[nova][telemetry] does Telemetry still use the Nova server usage audit log API?
Howdy all, TL;DR: I have a question, does the Telemetry service (or any other service) still make use of the server usage audit log API in Nova [1]? Recently I was investigating customer issues where the nova.task_log database table grows infinitely and is never cleaned up [2]. I asked about it today in #openstack-nova [3] and Matt Riedemann explained that the API is toggled via config option [4] and that the Telemetry service is/was the consumer of the API. I found through code inspection that there are no methods for deleting nova.task_log records and am trying to determine what is the best way forward for handling cleanup. Matt mentioned the possibility of deprecating the server usage audit log API altogether, which we might be able to do if no one is using it anymore.
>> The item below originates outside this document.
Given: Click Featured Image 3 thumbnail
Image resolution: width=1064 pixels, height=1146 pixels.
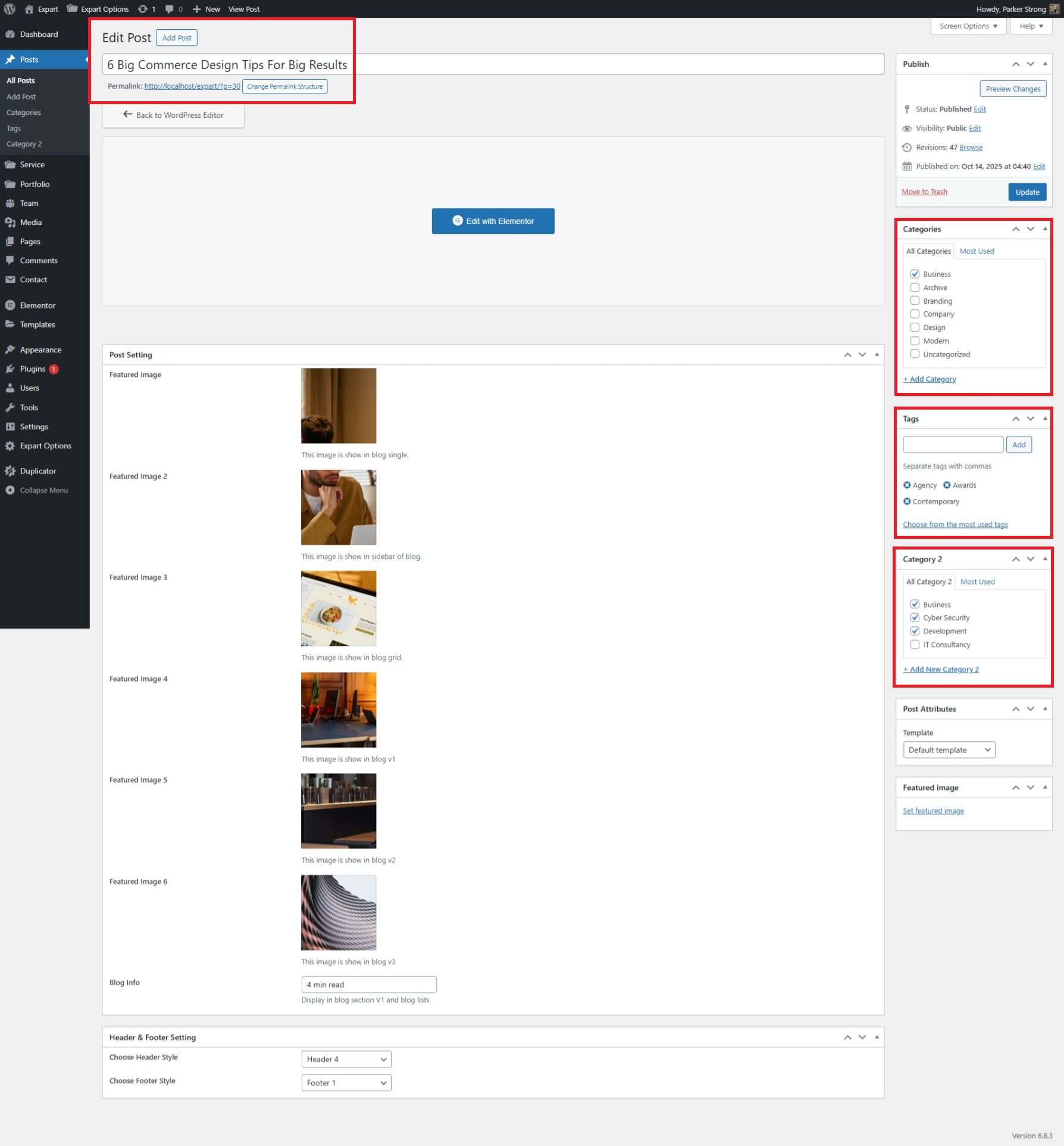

So, I was thinking: * If Telemetry is no longer using the server usage audit log API, we deprecate it in Nova and notify deployment tools to stop setting [DEFAULT]/instance_usage_audit = true to prevent further creation of nova.task_log records and recommend manual cleanup by users or * If Telemetry is still using the server usage audit log API, we create a new 'nova-manage db purge_task_log --before <date>' (or similar) command that will hard delete nova.task_log records before a specified date or all if --before is not specified Can anyone shed any light on whether Telemetry, or any other service, still uses the server usage audit log API in Nova? Would we be able to deprecate it? If we can't, what do you think of the nova-manage command idea? I would appreciate hearing your thoughts about it. Cheers, -melanie [1] https://docs.openstack.org/api-ref/compute/#server-usage-audit-log-os-instan... [2] https://bugzilla.redhat.com/show_bug.cgi?id=1726256 [3] http://eavesdrop.openstack.org/irclogs/%23openstack-nova/%23openstack-nova.2... [4] https://docs.openstack.org/nova/latest/configuration/config.html#DEFAULT.ins...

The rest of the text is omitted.